● **Activity**:
Set down exactly each line of the entries below, beginning at the one that contains "Task: Click the EXP frog icon in EqWatch" and ending at the last, and no others.

● **Saved entries**:
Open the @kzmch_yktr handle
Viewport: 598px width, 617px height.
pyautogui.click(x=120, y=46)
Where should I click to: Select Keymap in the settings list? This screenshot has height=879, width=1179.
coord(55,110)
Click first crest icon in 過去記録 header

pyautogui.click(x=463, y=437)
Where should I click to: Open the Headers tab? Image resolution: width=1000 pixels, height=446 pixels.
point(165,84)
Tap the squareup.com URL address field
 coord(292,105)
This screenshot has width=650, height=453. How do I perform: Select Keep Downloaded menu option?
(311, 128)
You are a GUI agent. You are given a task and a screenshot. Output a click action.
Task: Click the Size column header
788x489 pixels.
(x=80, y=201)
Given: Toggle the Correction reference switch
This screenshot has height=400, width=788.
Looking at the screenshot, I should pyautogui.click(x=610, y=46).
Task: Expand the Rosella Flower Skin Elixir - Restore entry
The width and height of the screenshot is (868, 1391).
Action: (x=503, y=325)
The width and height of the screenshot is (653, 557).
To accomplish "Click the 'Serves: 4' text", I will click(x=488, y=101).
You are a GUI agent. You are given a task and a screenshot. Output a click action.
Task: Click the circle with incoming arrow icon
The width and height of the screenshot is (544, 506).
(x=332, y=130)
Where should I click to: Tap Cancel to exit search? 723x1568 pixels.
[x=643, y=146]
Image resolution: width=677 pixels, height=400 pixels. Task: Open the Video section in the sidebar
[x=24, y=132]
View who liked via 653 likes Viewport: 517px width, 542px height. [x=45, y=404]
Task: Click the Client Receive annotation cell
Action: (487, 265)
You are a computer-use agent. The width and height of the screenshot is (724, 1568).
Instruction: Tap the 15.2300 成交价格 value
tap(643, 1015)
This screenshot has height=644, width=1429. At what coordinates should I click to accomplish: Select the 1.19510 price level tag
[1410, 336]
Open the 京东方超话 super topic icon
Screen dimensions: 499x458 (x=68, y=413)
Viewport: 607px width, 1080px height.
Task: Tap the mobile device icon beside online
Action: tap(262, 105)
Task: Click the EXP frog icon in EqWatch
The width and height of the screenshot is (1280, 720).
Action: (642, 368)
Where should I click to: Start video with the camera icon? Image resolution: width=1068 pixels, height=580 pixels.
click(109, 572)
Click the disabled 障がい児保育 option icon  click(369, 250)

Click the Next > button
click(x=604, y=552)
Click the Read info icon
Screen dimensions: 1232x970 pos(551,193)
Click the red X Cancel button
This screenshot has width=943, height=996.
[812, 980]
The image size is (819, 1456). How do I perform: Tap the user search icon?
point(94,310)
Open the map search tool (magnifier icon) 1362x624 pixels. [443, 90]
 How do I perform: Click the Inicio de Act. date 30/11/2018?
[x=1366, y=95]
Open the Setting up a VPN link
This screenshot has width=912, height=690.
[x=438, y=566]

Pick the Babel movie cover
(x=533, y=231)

● **Answer section**:
Task: Click the EXP frog icon in EqWatch
The width and height of the screenshot is (1280, 720).
Action: (642, 368)
Where should I click to: Start video with the camera icon? Image resolution: width=1068 pixels, height=580 pixels.
click(109, 572)
Click the disabled 障がい児保育 option icon  click(369, 250)

Click the Next > button
click(x=604, y=552)
Click the Read info icon
Screen dimensions: 1232x970 pos(551,193)
Click the red X Cancel button
This screenshot has width=943, height=996.
[812, 980]
The image size is (819, 1456). How do I perform: Tap the user search icon?
point(94,310)
Open the map search tool (magnifier icon) 1362x624 pixels. [443, 90]
 How do I perform: Click the Inicio de Act. date 30/11/2018?
[x=1366, y=95]
Open the Setting up a VPN link
This screenshot has width=912, height=690.
[x=438, y=566]

Pick the Babel movie cover
(x=533, y=231)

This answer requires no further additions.